We've done a LOT of work with her: a Grumpy Pup class, private sessions with a trainer, lots of reading and practicing. In fact, we were even able to put her into doggie daycare after that. For some reason, she does much better with other dogs when we're not around. She was doing so well that we tried taking an agility class. She was the star pupil, but after three different incidents with three different dogs (where she ran up to other dogs, then they reacted to her, then she overreacted), we enrolled her in another Reactive Rover class.

So, now we can pass other dogs while on walks and hikes with no problems. She still can get reactive when in close quarters with a dog that stares at her or that rubs her the wrong way for some reason, but it is SOOOO much better than it used to be.

She's never going to be the kind of dog that is super friendly with other dogs, but we've accepted that and are just happy that we now have some tools that work for her, such as "watch me" where she'll look away from the other dog and at us.

The biggest thing we learned in both classes was to get her to associate a word (in our case, it was "Yes!") with a really good, special food treat. Once she got that concept, life was much easier for us on her walks. And now, when we pass other dogs, she'll look up at us as if to say, "I passed another dog and I was good, do I get a treat?" Now we're at the point where we don't always give her a treat, but we do give her one if she really shows self-control, such as if a little dog on a retractable leash comes up to her, or if a couple of dogs passing her are barking or growling at her, or if a dog she passes gives her the "hard stare," etc. But we only give her the treat if she didn't react.

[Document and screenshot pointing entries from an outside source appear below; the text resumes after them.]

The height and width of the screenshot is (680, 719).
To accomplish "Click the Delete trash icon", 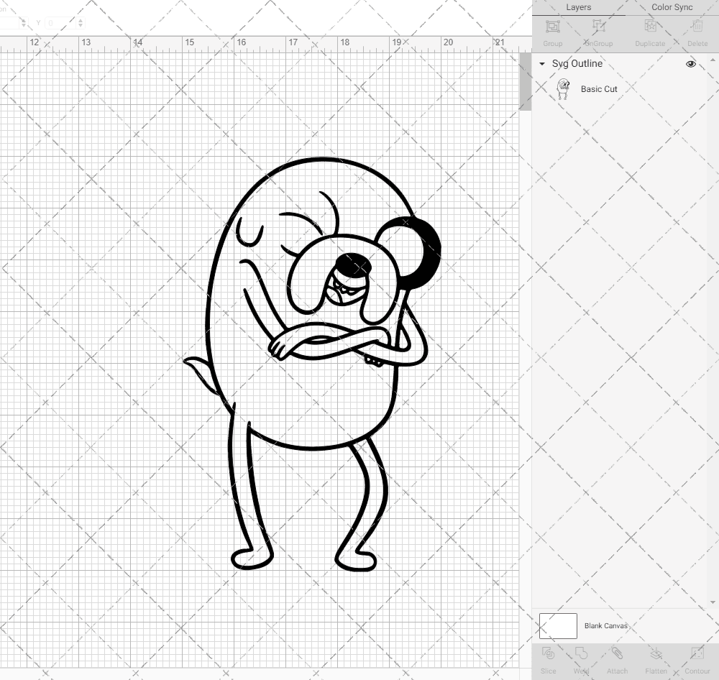I will pos(697,27).
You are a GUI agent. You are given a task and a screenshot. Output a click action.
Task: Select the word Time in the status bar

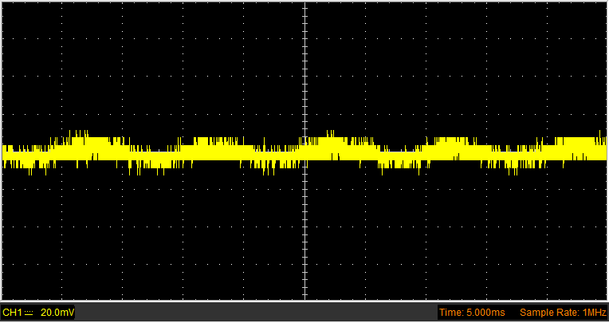(450, 313)
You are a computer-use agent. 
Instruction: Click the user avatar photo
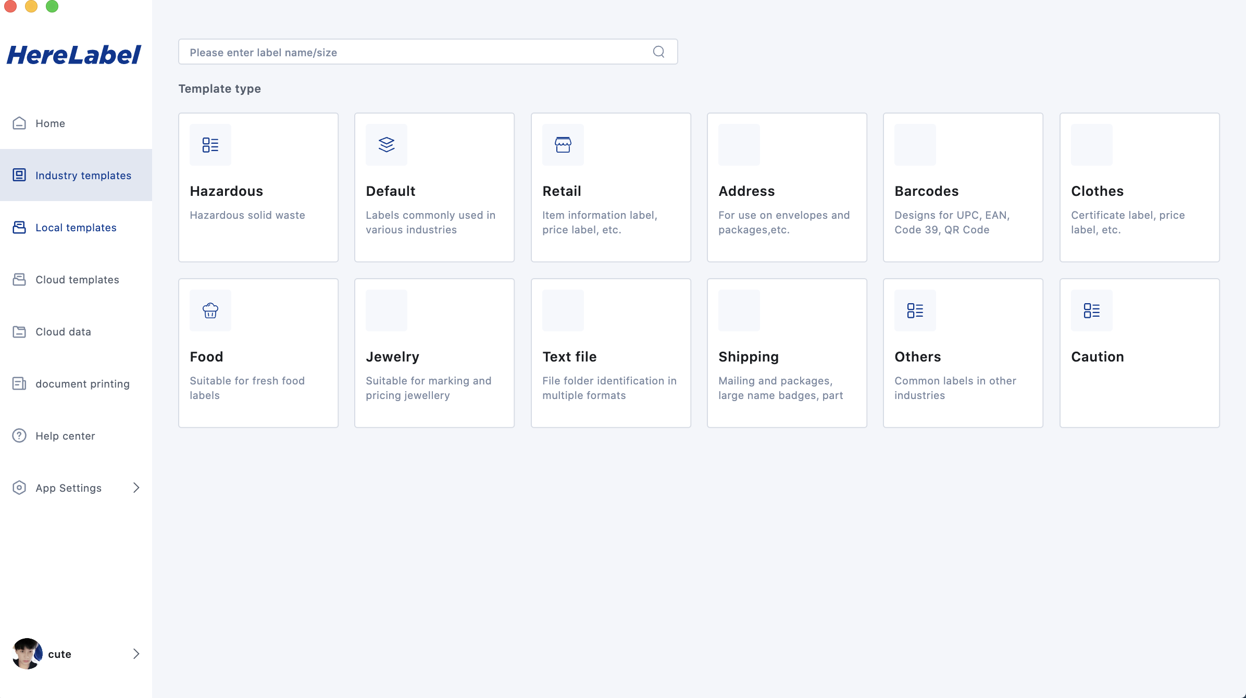27,653
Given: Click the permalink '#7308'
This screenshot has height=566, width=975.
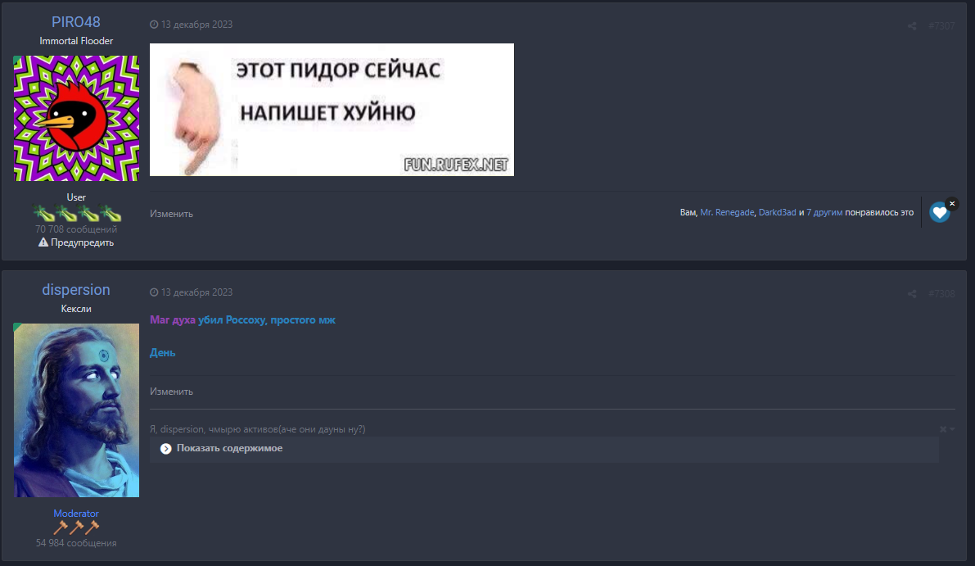Looking at the screenshot, I should tap(941, 292).
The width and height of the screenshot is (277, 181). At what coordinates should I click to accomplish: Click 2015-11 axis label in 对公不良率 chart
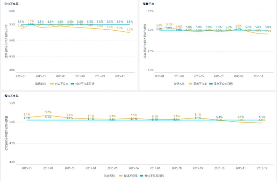coord(119,76)
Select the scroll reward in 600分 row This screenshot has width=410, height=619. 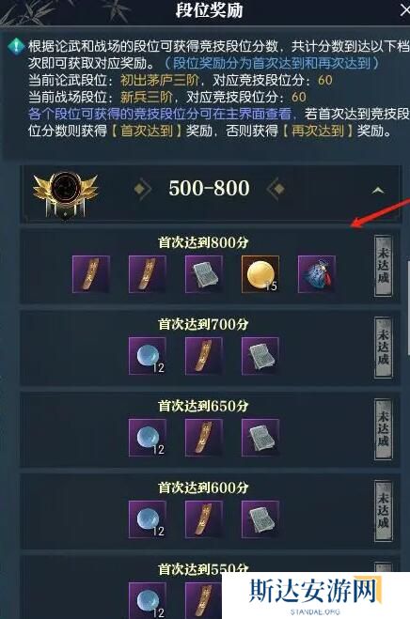pos(204,519)
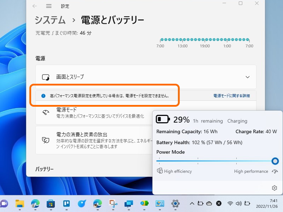The width and height of the screenshot is (283, 212).
Task: Show hidden icons with the tray chevron
Action: [192, 204]
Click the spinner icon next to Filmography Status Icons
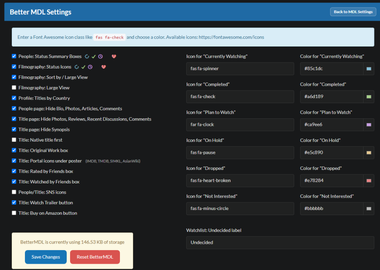 click(76, 67)
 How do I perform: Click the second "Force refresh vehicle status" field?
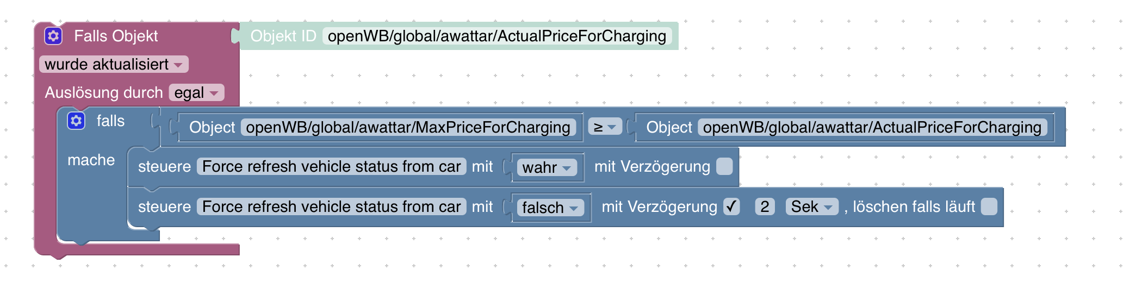click(331, 206)
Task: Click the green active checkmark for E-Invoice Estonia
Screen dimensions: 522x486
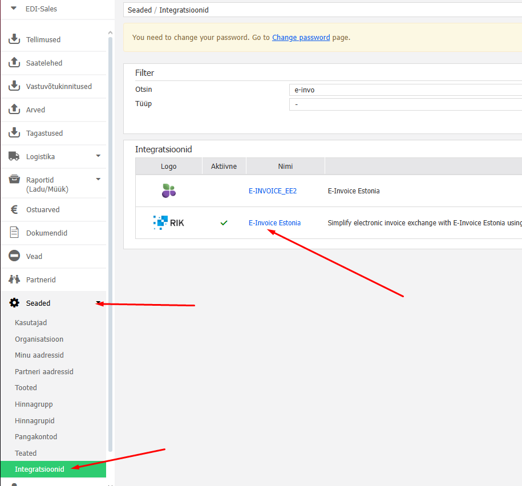Action: coord(224,223)
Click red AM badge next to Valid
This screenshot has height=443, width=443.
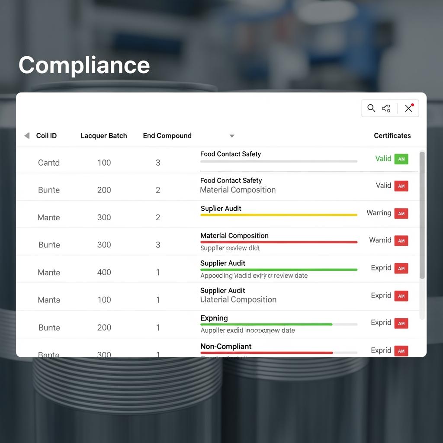[401, 186]
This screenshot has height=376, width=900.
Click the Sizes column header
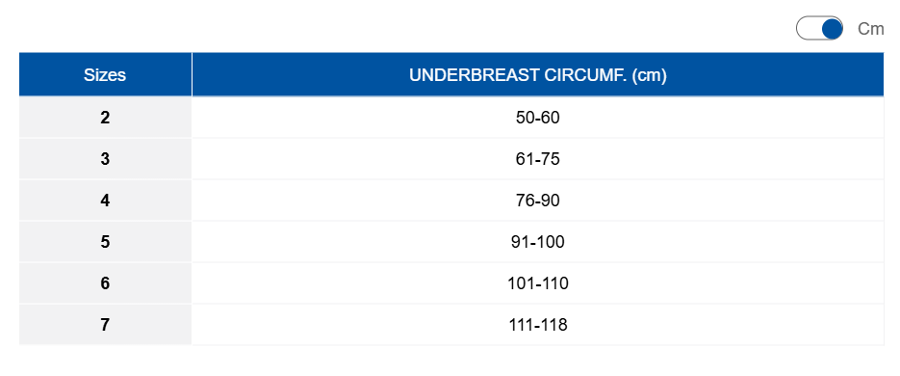(105, 75)
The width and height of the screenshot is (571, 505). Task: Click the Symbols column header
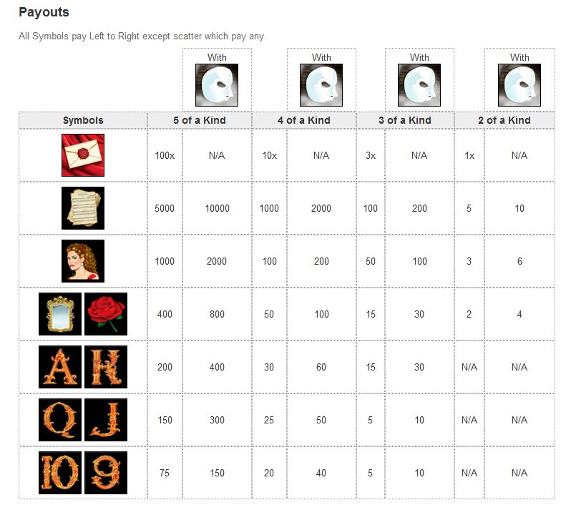pyautogui.click(x=83, y=120)
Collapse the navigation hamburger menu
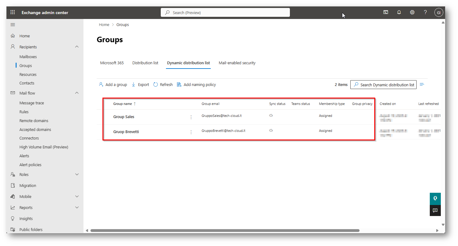458x246 pixels. 13,25
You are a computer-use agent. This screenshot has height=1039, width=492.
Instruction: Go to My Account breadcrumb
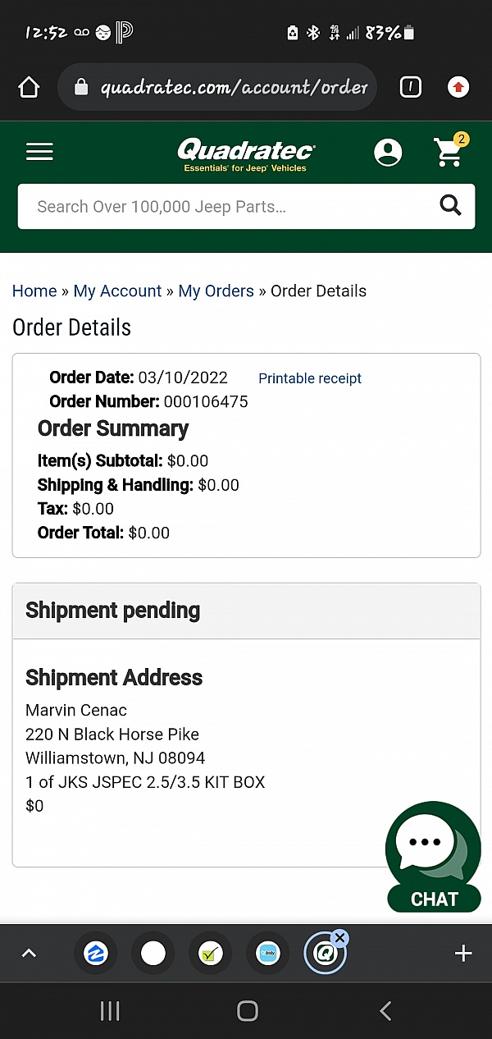(117, 291)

By the way, just as more encouragement to you, in our Grumpy Pup class there was a huge weimerimer dog that was very fear aggressive. He even wore a muzzle during class. He had to be far away from everyone else in the beginning. By the end of the six-week class, we were able to pass him on the sidewalk with no reactions. And in the Reactive Rover class, there was a giant GSD that was extremely reactive because he wanted to greet and play with the other dogs. He barked and lunged like crazy (and his owner was a really small woman). By the end of this course, he was controllable too. So, it CAN be done!!!!

Best of luck to you! Keep us posted.